Eggs are rich in protein but contain little fiber.
Broccoli provides:
vitamin C
fiber
antioxidant compounds
This combination supports digestion and helps proper intestinal function.
Avocado
Avocado contains healthy fats that help protect the heart and improve cholesterol levels.
One of the most nutritious breakfast combinations is:
whole-grain toast
egg
avocado
This type of meal provides sustained energy for several hours.
Cow’s milk
Egg protein and milk protein complement each other very well nutritionally.
Consumed together, they create a very complete amino acid profile that supports:
muscle maintenance
body recovery
a feeling of fullness
Whole grains
Eggs provide protein, but the brain also needs slow-release glucose.
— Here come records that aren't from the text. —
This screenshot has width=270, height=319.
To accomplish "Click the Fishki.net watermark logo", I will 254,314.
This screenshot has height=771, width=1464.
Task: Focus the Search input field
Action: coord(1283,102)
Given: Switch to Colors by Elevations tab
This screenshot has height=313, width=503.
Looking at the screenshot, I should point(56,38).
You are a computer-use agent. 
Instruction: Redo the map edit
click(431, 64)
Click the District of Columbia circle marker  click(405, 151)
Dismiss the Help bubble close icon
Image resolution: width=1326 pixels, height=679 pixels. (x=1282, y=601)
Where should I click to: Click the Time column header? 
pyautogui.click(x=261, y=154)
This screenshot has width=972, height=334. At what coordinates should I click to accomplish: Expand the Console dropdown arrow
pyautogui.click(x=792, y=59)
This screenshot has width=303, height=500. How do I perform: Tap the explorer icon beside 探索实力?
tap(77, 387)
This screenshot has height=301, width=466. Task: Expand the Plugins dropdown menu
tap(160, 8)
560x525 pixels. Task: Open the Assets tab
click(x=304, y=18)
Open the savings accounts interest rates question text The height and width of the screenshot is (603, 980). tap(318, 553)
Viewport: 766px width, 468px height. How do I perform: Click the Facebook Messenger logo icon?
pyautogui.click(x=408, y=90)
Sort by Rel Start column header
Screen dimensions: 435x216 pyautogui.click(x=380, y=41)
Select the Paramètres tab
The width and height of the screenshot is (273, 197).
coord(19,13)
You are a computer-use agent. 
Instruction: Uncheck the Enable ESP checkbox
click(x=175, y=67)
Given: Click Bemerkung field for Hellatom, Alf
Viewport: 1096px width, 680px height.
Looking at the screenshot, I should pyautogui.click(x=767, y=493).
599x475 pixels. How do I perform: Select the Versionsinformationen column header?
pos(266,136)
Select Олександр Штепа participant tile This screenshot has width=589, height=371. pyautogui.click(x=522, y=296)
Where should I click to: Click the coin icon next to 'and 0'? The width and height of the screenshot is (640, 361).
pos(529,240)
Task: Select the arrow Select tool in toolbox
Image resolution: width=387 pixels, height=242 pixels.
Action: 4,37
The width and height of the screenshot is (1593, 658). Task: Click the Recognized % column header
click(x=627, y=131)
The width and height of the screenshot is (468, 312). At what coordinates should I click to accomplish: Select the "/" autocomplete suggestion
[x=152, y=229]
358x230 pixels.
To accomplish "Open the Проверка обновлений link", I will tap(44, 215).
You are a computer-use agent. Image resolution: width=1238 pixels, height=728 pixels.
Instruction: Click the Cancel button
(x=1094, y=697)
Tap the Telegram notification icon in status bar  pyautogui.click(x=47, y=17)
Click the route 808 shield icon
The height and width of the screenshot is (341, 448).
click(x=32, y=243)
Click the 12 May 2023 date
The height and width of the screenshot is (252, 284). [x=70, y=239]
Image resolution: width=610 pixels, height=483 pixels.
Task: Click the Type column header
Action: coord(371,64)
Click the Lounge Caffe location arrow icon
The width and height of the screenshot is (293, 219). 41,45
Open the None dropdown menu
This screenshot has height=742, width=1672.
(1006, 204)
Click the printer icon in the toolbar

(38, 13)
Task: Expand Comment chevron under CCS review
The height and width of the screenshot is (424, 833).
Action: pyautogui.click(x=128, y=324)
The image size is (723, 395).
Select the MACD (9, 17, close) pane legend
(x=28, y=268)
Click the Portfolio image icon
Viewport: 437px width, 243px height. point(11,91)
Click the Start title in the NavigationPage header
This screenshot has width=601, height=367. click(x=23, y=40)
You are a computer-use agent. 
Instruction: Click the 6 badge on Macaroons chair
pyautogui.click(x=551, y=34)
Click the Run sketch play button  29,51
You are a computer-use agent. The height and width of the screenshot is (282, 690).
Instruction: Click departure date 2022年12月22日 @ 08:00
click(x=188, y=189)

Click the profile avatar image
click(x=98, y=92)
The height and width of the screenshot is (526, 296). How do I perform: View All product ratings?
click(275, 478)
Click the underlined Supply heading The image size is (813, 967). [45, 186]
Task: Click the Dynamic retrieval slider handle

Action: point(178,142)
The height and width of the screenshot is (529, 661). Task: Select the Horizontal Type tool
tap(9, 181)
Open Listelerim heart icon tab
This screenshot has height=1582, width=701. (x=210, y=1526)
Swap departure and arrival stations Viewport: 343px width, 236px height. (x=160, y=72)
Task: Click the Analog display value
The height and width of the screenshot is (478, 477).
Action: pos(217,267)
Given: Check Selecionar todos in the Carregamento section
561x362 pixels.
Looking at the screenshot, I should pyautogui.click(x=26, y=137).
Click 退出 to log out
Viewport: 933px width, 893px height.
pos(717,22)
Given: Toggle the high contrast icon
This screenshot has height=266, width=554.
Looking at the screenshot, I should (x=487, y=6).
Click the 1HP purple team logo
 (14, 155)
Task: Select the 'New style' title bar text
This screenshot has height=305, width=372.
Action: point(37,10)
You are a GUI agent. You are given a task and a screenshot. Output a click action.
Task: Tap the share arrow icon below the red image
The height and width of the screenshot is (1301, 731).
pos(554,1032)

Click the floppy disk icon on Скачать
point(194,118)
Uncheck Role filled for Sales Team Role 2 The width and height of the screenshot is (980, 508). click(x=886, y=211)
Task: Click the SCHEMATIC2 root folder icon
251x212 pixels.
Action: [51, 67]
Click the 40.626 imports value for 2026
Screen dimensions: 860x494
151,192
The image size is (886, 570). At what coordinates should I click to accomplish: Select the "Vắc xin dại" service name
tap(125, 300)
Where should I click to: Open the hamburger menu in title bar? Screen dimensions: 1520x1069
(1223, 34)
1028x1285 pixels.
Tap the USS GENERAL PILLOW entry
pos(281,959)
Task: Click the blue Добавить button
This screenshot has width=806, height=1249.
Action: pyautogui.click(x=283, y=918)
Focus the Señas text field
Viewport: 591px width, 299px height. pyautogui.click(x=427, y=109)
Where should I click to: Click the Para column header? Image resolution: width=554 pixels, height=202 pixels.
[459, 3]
That is why it is a good idea to pair them with:
whole-grain bread
oats
brown rice
buckwheat
This helps maintain stable energy levels throughout the morning.
How to cook eggs properly
The cooking method also affects digestion.
If eggs are cooked for too long, the protein can become tougher and harder to digest.
On the other hand, eating them raw is not recommended due to the risk of bacteria.
The most balanced option is usually eggs boiled for about 6 to 7 minutes.
At that point:
the egg white is firm
the yolk remains creamy
the nutrients are better preserved
After boiling, it is recommended to place them in cold water for a few seconds to stop the cooking process.